[Entries taken from a collection]
-------------------------

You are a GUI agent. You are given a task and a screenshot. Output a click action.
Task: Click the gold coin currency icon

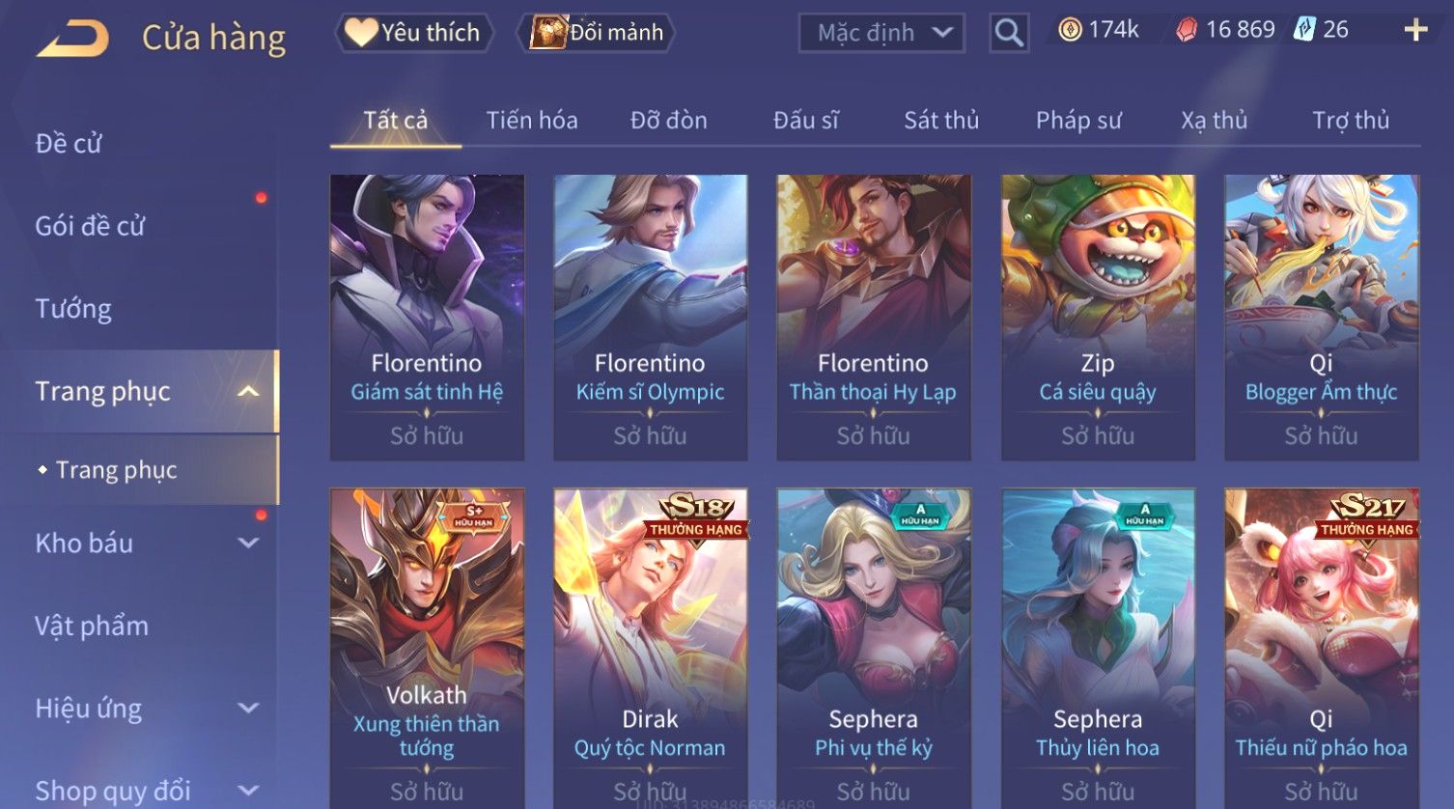(x=1070, y=30)
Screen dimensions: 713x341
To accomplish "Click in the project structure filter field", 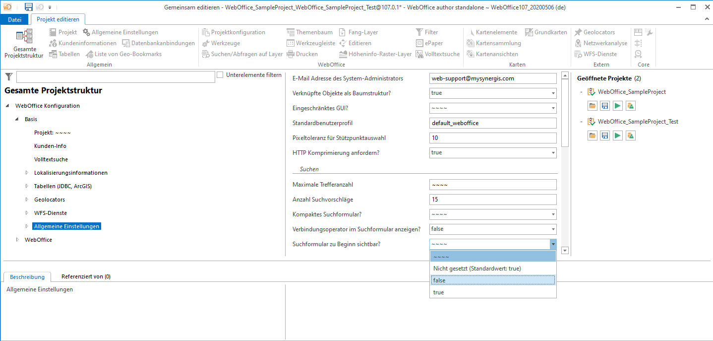I will (x=114, y=77).
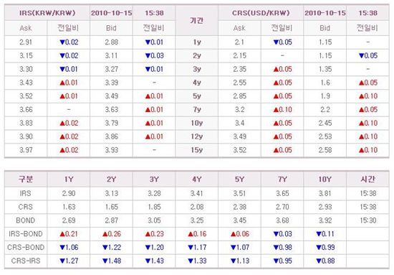Select the CRS 15y bid value 2.58
The image size is (394, 275).
pyautogui.click(x=325, y=150)
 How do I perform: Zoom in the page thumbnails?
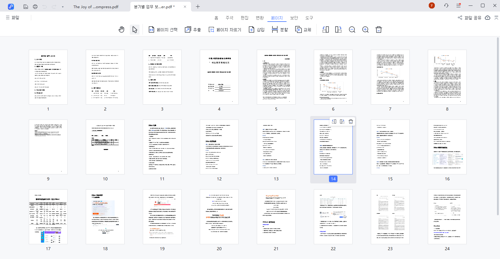pos(365,29)
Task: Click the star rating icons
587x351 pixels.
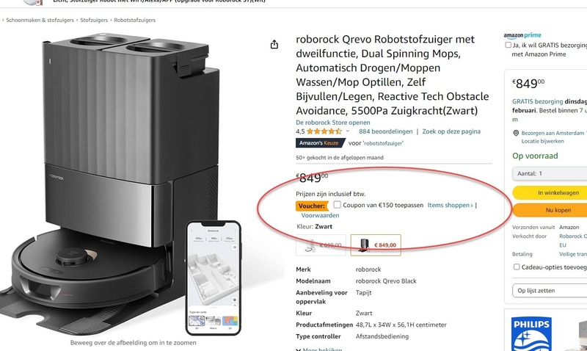Action: click(324, 131)
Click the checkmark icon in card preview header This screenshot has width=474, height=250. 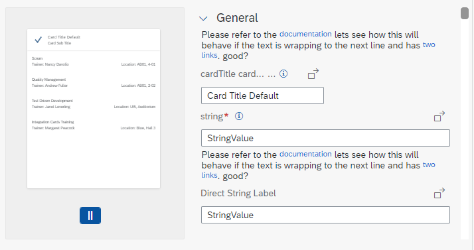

-------------------------

_Your goal_. Extract exactly the lines above from the line containing "Task: Click the star rating icons" through the last one, both ends included, but not the pictures.

_Your solution_.
Task: Click the star rating icons
587x351 pixels.
Action: click(324, 131)
Click the checkmark icon in card preview header This screenshot has width=474, height=250. 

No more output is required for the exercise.